WHAT TO PRODUCE - Retype each entry. Leave nothing out.

[[ SUPPLIED ENTRIES, beginning ]]

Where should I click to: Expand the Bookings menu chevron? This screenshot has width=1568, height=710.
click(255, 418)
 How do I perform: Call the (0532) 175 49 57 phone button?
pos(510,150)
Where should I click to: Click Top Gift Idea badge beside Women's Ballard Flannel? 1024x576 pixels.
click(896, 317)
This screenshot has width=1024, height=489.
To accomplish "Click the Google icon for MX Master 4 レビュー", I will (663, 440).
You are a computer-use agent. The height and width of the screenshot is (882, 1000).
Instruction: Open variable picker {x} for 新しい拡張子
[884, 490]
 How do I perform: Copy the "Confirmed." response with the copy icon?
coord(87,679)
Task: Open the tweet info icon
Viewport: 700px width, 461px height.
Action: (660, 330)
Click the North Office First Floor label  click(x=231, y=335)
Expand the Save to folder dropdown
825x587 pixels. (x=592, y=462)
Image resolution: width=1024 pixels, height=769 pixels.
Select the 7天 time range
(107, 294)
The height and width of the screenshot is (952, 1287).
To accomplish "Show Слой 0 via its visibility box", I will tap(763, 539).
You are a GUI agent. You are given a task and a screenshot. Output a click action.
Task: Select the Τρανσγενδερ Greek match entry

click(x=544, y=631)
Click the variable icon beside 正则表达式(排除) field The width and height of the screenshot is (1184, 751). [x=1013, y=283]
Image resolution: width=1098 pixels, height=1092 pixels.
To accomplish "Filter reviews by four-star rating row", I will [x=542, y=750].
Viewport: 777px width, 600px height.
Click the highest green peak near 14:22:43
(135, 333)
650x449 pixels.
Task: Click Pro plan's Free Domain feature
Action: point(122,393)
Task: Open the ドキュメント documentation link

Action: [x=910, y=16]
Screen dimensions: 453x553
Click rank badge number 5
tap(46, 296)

[[ SUPPLIED ENTRIES, end ]]

TASK ANSWER -
Where should I click to: Expand the Bookings menu chevron? This screenshot has width=1568, height=710.
click(255, 418)
 How do I perform: Call the (0532) 175 49 57 phone button?
pos(510,150)
Where should I click to: Click Top Gift Idea badge beside Women's Ballard Flannel? 1024x576 pixels.
click(896, 317)
This screenshot has width=1024, height=489.
To accomplish "Click the Google icon for MX Master 4 レビュー", I will (663, 440).
You are a computer-use agent. The height and width of the screenshot is (882, 1000).
Instruction: Open variable picker {x} for 新しい拡張子
[884, 490]
 How do I perform: Copy the "Confirmed." response with the copy icon?
coord(87,679)
Task: Open the tweet info icon
Viewport: 700px width, 461px height.
Action: (660, 330)
Click the North Office First Floor label  click(x=231, y=335)
Expand the Save to folder dropdown
825x587 pixels. (x=592, y=462)
Image resolution: width=1024 pixels, height=769 pixels.
Select the 7天 time range
(107, 294)
The height and width of the screenshot is (952, 1287).
To accomplish "Show Слой 0 via its visibility box", I will tap(763, 539).
You are a GUI agent. You are given a task and a screenshot. Output a click action.
Task: Select the Τρανσγενδερ Greek match entry

click(x=544, y=631)
Click the variable icon beside 正则表达式(排除) field The width and height of the screenshot is (1184, 751). [x=1013, y=283]
Image resolution: width=1098 pixels, height=1092 pixels.
To accomplish "Filter reviews by four-star rating row", I will [x=542, y=750].
Viewport: 777px width, 600px height.
Click the highest green peak near 14:22:43
(135, 333)
650x449 pixels.
Task: Click Pro plan's Free Domain feature
Action: point(122,393)
Task: Open the ドキュメント documentation link

Action: [x=910, y=16]
Screen dimensions: 453x553
Click rank badge number 5
tap(46, 296)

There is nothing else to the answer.